*** DATA IN THIS EXERCISE

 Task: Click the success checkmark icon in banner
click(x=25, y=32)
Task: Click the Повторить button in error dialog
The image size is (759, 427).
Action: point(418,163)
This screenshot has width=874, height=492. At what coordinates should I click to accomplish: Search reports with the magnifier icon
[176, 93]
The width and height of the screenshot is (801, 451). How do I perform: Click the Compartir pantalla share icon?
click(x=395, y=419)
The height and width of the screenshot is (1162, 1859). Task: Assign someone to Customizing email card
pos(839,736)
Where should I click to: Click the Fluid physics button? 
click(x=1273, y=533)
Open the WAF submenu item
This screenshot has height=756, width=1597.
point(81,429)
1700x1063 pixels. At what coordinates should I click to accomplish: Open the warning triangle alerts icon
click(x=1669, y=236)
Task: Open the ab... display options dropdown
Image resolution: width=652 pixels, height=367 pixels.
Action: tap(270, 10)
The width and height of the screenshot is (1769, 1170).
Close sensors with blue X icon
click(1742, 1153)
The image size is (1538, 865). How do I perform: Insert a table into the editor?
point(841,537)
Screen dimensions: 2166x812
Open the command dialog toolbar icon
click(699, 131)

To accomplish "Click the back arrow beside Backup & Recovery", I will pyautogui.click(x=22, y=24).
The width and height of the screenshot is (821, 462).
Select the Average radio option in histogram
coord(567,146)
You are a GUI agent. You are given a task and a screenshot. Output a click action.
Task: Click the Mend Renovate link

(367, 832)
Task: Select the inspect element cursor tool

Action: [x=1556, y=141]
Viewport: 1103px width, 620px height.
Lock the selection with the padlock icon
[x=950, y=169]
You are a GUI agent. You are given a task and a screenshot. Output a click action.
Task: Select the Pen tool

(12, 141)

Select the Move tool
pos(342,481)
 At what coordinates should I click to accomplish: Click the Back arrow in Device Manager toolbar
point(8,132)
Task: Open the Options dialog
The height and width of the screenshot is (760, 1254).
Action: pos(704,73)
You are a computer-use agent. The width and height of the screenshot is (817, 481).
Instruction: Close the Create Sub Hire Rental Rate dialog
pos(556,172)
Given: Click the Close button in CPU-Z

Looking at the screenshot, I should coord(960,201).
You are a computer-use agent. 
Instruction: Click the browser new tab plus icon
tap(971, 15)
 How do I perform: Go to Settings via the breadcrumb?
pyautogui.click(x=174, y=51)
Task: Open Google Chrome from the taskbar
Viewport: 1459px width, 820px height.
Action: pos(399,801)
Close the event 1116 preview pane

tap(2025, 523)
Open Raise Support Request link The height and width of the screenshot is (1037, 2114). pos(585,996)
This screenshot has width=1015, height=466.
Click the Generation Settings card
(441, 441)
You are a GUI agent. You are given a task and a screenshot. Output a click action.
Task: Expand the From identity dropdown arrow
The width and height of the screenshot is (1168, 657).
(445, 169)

******

**TO DO**: Go through the entries above and copy out every line that includes the word "computer".

**TASK OUTPUT**:
You are a computer-use agent. The width and height of the screenshot is (817, 481).
You are a computer-use agent. 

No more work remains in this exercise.